In addition to having a query and LLM, RAG requires additional information to be stored in a vector database. One mechanism of finding the proper information from the database is to first embed the query into the same vector space and retreive the top most similiar items via a distance metric. The additional information is then presented in the prompt of the LLM. The neighboring vectors in the database are said to be "semanically similiar" to the query and likely relevant.

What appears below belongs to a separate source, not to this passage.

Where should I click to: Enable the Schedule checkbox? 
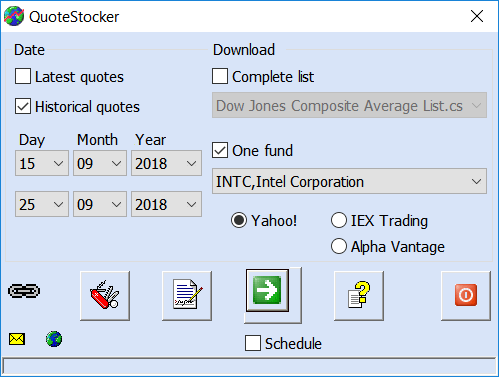[x=253, y=343]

For our demonstration purposes, a we would like our LLM to be able to access include the code repository of the project we're interested in checking for exploitable CVEs. The first step is transforming the repo into a vector database.

In [None]:
from langchain.embeddings.huggingface import HuggingFaceEmbeddings
from cyber_dev_day.embeddings import create_code_embedding

# Create the embedding object that will be used to generate the embeddings
embeddings = HuggingFaceEmbeddings(model_name="sentence-transformers/all-mpnet-base-v2", model_kwargs={"device":"cuda"}, show_progress=True)

# Create a vector database of the code using the supplied embedding function. The returned value will be a
# FaissVectorDatabase object.
# NOTE: This may take a few minutes to run.
faiss_vdb = create_code_embedding(code_dir=os.getenv("MORPHEUS_ROOT"), embedding=embeddings, include_notebooks=False, exclude=[
    ".cache/**/*.py",
    "build*/**/*.py"
])

# Save the vector database to disk
code_faiss_dir = os.path.join(os.getenv("MORPHEUS_ROOT"), ".tmp", "morpheus_code_faiss")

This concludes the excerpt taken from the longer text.